:: PROBLEM REQUIREMENTS ::
Every line with "product" in it should be copied from the data.

:: SUPPLIED MATERIAL ::
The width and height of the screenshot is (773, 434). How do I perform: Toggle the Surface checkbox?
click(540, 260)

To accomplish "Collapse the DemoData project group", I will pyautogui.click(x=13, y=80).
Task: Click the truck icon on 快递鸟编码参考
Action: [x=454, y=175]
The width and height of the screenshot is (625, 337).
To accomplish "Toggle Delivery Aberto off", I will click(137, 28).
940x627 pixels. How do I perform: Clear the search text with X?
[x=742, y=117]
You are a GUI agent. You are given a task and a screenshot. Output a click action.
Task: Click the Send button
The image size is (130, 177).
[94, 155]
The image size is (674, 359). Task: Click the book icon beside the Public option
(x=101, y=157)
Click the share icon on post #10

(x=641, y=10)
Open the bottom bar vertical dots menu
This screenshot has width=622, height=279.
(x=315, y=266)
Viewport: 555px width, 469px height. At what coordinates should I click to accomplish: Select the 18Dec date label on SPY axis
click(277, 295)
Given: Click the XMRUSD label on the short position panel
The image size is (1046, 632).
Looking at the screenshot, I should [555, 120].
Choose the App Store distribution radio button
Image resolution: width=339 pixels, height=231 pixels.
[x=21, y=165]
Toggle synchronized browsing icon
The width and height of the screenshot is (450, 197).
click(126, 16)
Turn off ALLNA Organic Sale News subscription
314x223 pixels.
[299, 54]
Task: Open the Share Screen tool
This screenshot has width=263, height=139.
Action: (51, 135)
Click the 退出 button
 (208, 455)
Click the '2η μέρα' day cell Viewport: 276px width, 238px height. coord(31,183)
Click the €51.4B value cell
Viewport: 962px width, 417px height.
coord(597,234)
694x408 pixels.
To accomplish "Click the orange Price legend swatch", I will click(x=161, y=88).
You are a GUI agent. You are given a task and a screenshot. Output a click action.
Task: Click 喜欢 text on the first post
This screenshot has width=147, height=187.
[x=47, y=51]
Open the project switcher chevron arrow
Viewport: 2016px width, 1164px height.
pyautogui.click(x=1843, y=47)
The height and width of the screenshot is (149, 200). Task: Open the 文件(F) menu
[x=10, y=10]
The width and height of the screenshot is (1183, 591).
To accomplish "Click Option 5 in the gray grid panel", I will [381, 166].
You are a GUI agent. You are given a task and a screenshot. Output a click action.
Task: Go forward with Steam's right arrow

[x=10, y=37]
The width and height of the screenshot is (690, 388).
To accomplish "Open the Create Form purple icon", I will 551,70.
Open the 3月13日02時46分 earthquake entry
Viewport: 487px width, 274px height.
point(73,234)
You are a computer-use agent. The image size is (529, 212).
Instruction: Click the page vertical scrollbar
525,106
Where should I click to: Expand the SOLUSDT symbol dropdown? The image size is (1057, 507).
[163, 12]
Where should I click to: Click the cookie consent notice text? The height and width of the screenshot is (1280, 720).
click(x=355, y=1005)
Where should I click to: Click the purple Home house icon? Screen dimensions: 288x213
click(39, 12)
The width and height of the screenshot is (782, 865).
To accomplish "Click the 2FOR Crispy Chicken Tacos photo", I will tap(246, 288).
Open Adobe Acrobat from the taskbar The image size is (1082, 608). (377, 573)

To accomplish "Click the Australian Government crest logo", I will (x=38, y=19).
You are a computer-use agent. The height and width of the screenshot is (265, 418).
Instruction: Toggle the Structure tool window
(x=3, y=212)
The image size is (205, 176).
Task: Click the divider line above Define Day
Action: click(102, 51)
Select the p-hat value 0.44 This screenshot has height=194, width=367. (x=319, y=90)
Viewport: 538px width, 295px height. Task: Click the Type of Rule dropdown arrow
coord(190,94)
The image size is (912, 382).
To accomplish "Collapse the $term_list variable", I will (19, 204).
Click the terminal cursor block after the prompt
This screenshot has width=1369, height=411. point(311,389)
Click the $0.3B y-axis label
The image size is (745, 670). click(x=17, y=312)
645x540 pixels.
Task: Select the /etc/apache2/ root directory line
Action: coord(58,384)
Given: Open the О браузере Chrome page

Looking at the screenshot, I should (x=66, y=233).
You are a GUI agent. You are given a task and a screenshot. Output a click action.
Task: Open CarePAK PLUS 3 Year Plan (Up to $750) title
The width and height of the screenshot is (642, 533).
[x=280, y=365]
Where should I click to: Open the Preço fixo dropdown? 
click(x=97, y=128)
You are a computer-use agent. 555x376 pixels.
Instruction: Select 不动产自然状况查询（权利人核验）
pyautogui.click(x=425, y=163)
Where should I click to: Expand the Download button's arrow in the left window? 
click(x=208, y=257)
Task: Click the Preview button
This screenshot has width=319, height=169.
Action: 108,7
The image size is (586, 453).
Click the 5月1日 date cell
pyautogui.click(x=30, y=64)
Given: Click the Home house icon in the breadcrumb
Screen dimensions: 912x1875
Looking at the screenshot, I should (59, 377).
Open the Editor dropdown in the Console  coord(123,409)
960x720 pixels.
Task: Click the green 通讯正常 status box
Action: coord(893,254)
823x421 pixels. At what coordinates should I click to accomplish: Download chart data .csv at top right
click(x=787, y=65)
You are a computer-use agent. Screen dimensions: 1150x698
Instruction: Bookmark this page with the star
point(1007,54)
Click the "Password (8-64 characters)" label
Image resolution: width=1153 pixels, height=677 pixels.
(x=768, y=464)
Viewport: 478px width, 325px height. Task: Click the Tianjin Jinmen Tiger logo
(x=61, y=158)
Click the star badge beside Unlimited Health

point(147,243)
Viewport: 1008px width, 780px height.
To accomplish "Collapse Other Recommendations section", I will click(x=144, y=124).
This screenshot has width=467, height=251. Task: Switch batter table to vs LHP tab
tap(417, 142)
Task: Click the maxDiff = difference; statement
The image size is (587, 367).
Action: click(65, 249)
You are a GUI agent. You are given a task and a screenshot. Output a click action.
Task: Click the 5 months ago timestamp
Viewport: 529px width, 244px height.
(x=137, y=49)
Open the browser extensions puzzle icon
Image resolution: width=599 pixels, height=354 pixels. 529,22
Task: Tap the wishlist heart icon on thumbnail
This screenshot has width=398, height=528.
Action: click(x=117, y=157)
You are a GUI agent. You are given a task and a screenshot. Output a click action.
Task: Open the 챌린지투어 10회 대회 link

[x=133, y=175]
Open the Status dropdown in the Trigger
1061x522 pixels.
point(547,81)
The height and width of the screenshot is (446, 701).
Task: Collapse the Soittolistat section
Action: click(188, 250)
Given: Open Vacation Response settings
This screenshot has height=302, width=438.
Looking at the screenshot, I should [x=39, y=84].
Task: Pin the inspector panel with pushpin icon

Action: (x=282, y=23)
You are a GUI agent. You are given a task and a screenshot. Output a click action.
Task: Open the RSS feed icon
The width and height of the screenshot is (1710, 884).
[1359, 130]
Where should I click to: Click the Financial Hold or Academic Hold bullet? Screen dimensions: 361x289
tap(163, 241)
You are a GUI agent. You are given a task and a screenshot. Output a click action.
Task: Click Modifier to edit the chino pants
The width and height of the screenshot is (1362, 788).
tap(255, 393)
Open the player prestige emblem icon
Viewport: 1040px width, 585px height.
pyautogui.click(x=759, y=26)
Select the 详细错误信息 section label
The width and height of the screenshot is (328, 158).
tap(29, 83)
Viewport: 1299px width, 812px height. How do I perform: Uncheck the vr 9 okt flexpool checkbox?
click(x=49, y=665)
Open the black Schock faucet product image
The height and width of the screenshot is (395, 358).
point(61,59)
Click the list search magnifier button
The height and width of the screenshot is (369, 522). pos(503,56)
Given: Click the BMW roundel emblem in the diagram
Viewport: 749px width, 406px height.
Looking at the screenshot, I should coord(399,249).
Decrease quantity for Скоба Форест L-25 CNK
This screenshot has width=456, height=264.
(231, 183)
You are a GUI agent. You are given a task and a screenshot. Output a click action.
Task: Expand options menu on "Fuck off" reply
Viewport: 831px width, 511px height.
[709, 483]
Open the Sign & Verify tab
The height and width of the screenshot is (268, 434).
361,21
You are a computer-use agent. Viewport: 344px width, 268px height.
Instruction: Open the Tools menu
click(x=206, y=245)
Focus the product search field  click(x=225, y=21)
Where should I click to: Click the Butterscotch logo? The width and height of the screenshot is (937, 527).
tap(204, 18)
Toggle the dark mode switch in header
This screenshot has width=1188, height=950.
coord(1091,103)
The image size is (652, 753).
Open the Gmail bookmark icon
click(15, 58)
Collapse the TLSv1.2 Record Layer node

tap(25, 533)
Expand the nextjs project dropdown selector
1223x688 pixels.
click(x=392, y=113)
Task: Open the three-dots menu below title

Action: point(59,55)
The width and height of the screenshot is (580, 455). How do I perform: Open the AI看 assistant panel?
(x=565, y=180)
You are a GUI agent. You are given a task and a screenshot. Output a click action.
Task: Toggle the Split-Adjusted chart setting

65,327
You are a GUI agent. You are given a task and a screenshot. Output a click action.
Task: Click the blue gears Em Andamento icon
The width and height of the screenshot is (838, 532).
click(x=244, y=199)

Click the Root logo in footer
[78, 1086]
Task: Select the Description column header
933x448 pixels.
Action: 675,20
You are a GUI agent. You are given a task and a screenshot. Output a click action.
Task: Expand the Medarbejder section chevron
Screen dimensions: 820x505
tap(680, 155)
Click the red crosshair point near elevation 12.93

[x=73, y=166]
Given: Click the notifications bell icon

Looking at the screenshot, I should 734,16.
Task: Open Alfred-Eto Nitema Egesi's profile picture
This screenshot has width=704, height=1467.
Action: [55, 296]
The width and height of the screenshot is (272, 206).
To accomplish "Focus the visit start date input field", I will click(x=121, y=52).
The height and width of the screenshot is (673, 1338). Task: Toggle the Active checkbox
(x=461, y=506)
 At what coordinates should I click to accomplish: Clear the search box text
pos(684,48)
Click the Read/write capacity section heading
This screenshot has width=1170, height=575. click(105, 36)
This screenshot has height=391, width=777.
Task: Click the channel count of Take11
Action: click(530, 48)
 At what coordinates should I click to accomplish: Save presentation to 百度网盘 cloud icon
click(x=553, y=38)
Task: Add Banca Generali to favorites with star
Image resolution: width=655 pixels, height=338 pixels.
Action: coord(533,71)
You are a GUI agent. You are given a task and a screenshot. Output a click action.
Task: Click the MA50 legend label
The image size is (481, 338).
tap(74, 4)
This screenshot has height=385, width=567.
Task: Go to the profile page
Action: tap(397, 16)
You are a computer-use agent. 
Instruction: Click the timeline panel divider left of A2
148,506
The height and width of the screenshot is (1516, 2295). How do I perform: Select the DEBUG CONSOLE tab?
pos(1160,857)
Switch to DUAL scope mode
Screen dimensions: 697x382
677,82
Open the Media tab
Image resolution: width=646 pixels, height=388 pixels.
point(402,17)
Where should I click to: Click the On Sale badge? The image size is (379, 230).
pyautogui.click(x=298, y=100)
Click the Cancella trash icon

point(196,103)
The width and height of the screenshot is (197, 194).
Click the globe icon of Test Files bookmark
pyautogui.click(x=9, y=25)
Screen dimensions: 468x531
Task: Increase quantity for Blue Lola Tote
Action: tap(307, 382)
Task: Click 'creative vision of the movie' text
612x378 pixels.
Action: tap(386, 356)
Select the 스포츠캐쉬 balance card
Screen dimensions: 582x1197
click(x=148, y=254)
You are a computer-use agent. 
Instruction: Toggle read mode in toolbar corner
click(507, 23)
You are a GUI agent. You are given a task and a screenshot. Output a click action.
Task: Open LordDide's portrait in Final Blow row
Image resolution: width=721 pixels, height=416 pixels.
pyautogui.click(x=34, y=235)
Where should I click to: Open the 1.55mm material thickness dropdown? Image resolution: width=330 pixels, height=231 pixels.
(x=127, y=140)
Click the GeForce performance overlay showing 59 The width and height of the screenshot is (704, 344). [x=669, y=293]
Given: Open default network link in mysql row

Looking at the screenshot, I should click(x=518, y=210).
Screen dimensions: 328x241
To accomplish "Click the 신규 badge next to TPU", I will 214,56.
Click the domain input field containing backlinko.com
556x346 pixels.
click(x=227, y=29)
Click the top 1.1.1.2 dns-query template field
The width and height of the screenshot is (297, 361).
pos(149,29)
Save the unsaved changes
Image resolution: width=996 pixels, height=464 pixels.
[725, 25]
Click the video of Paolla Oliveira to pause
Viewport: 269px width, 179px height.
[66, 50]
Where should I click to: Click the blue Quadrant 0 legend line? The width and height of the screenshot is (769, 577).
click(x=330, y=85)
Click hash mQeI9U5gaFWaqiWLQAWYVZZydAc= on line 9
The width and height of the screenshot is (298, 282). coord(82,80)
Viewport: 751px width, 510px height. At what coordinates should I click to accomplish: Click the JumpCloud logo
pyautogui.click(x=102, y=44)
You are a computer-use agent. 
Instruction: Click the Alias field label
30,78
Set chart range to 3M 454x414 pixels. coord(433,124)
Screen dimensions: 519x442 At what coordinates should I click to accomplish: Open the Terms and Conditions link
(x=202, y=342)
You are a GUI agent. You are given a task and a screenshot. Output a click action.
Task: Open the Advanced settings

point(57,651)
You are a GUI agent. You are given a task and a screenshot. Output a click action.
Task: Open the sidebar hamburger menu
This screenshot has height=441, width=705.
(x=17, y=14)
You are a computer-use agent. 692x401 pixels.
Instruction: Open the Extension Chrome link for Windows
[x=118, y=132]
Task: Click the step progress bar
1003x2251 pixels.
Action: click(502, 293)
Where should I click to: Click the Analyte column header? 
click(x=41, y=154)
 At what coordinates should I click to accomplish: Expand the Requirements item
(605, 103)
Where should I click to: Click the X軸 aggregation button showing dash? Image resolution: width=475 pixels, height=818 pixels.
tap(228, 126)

:: RESPONSE TO THIS TASK ::
Open the black Schock faucet product image
Focus the product search field  click(x=225, y=21)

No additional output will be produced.